Als Geflüchtete ohne Angst zu Arzt und Ärztin

Studierende und »Medinetz« in Bremen starten Petition für »Anonymen Krankenschein«

  • Hagen Jung
  • Lesedauer: 2 Min.

Kranke und Schwangere, die nach einer Flucht in Deutschland Schutz und Hilfe suchen, verzichten nicht selten trotz erheblicher Leiden auf medizinische Behandlung oder Beratung. Vor allem Frauen und Männer, deren Aufenthalt nicht oder noch nicht gesichert ist, haben oft Angst vor dem Besuch einer Praxis. Sie befürchten, Ärztin oder Arzt könnten persönliche Daten des Patienten an irgendeine Behörde weiterleiten, damit diese die Übernahme der Behandlungskosten durch ein Sozialamt in die Wege leitet. An eine Dienststelle, von der den Geflüchteten womöglich die Abschiebung droht. Die Angst davor vermeidet der »Anonyme Krankenschein«. Durch ihn, der keine Angaben zu Namen und Anschrift enthält, würden zudem Stigmatisierung sowie Diskriminierung vermieden und bürokratische Hürden fortfallen, betont Medinetz.

Diese Initiative fordert seit Jahren den anonymen Krankenschein für Bremen. Dort ist in dieser Sache auf der politischen Ebene bislang nichts Wesentliches geschehen. Ende 2017 hatten die Bürgerschaftsfraktionen von SPD und Grünen die damalige Gesundheitssenatorin Eva Quante-Brandt (SPD) gefragt, wie sie das Modell eines anonymen Krankenscheines beurteilt. Ein klares Pro oder Contra fehlte in der Antwort. Entnehmen kann man ihr, dass jener Krankenschein »bisher nur in Niedersachsen und Thüringen eingesetzt« werde.

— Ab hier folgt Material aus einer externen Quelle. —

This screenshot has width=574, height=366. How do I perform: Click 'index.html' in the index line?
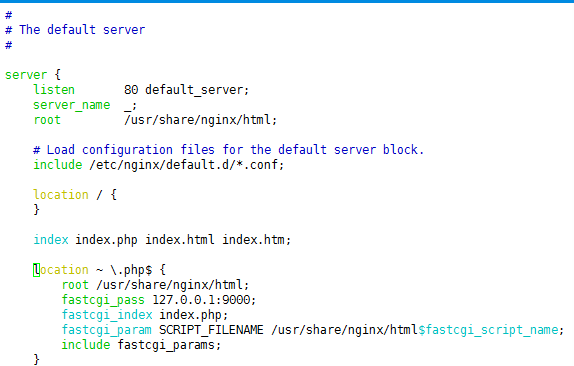point(179,240)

In Thüringen läuft das Modell nach wie vor, in einigen Städten gibt es ähnliche Verfahren, in Niedersachsen ist der Schein schon wieder Geschichte. Zur Regierungszeit von Sozialdemokraten und Grünen war er dort 2015 eingeführt worden, zunächst auf Probe für drei Jahre. Eine Verlängerung scheiterte an der seit 2018 regierenden Großen Koalition aus SPD und CDU. Und das, obwohl seit 2015 mehr als 1000 anonyme Krankenscheine ausgestellt worden waren. Abgerechnet wurden sie über die Kassenärztliche Vereinigung bei der Sozialbehörde, die das Projekt jährlich mit 500 000 Euro bezuschusste.

Der sozialpolitische Sprecher der CDU in Niedersachsens Landtag, Volker Meyer, begründete das rot-schwarze Nein zur Fortsetzung des Modells damals: »Wir können nicht einfach anfangen, Personen ohne Aufenthaltsberechtigung anonym zu behandeln.« Und das SPD-geführte Sozialministerium beschränkte sich auf den Hinweis, die medizinische Versorgung Geflüchteter sei ja über das Asylbewerber-Leistungsgesetz garantiert.

Schutzsuchende Menschen, die Leistungen nach jenem Gesetz in Anspruch nehmen, bleiben aber nicht anonym. Doch was ihnen bleibt, ist die Angst vor Abschiebung. Damit Kranken und Schwangeren diese Angst in Bremen erspart bleibt, hoffen Uni-Studenten und Medinetz auf viele Mitunterzeichner - auch außerhalb Bremens - der an die Bürgerschaft gerichteten Petition.